Records from a data source:

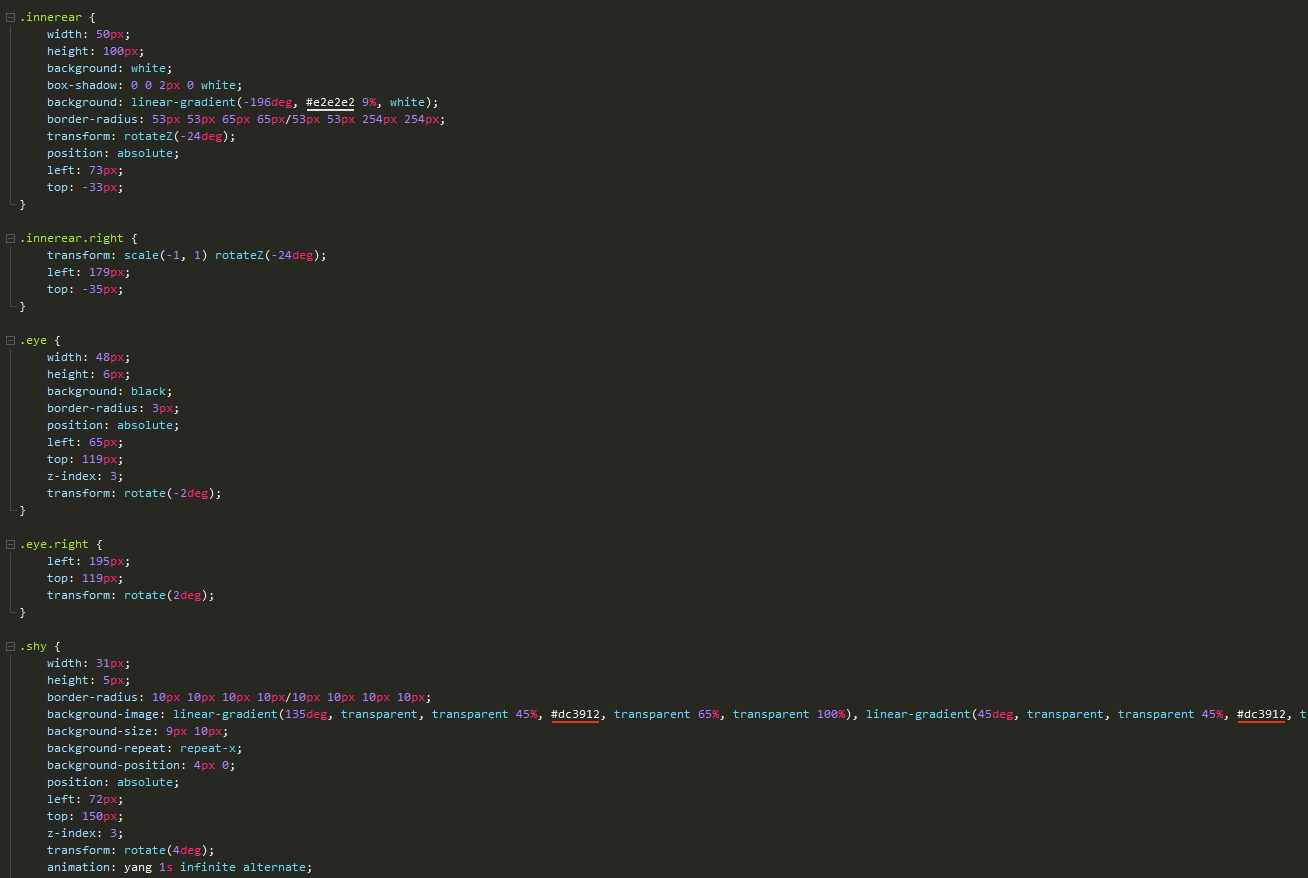The width and height of the screenshot is (1308, 878).
Task: Click the underlined #e2e2e2 color value
Action: [330, 102]
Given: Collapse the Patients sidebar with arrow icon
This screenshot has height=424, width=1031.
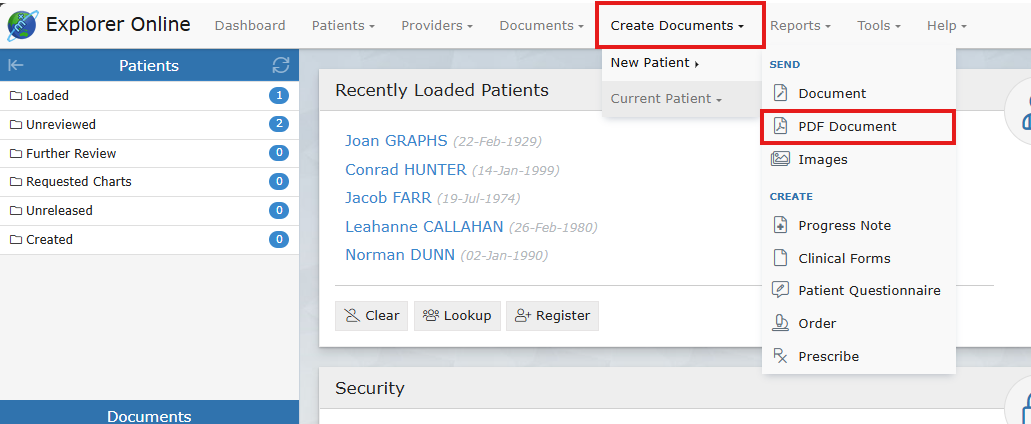Looking at the screenshot, I should click(16, 66).
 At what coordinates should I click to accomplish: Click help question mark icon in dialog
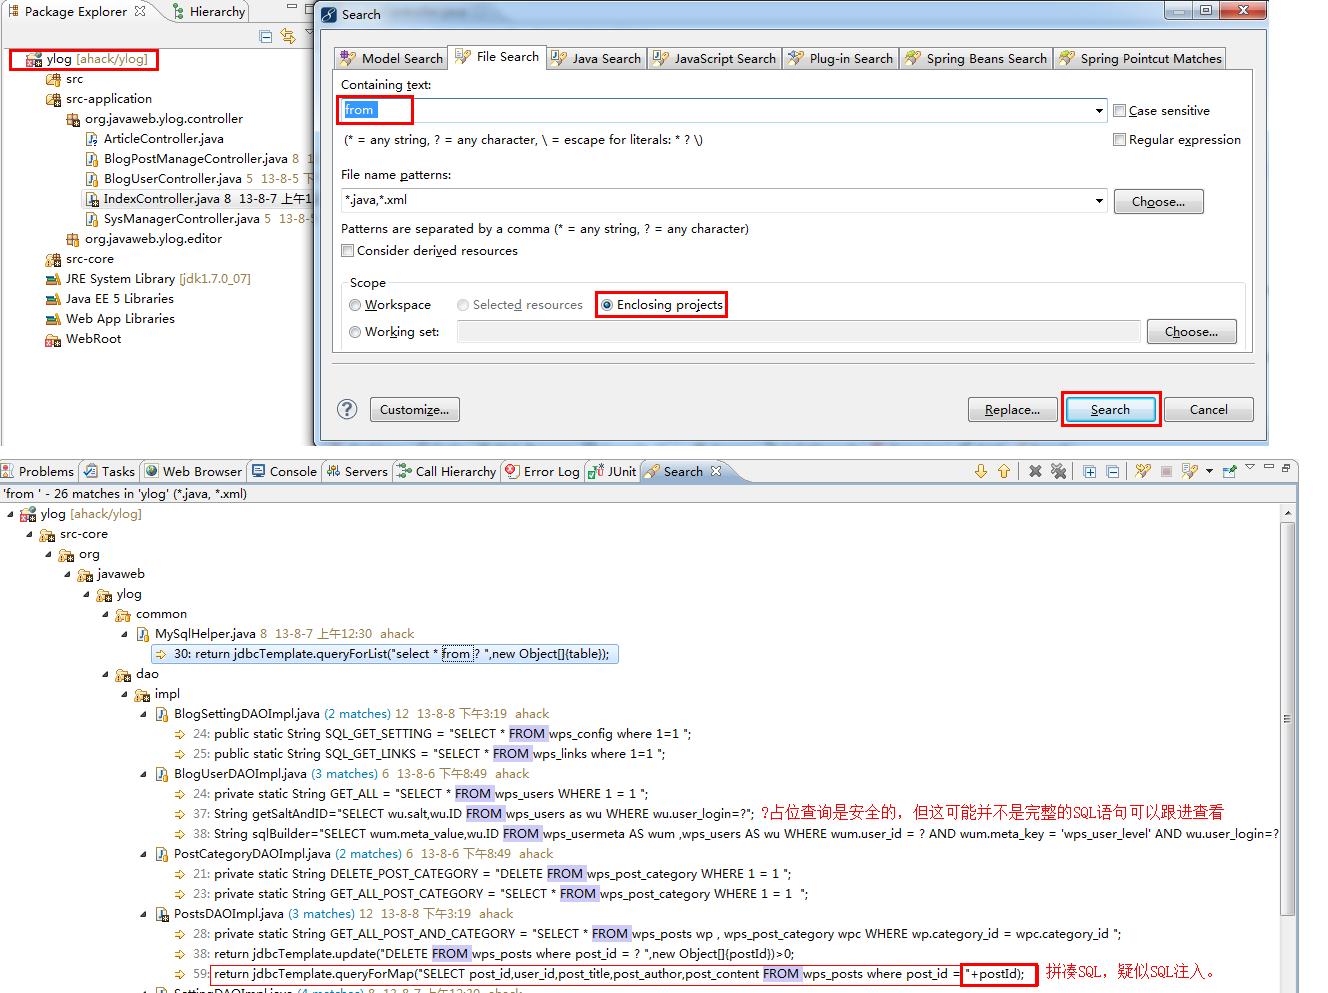347,409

What to work on:
Reproduce exactly the lines from the one containing "This screenshot has height=424, width=1031." through the last line of the records, both included, leaving out every picture.

Solution to the exercise:
This screenshot has height=424, width=1031.
Looking at the screenshot, I should click(16, 66).
 At what coordinates should I click to accomplish: Click help question mark icon in dialog
347,409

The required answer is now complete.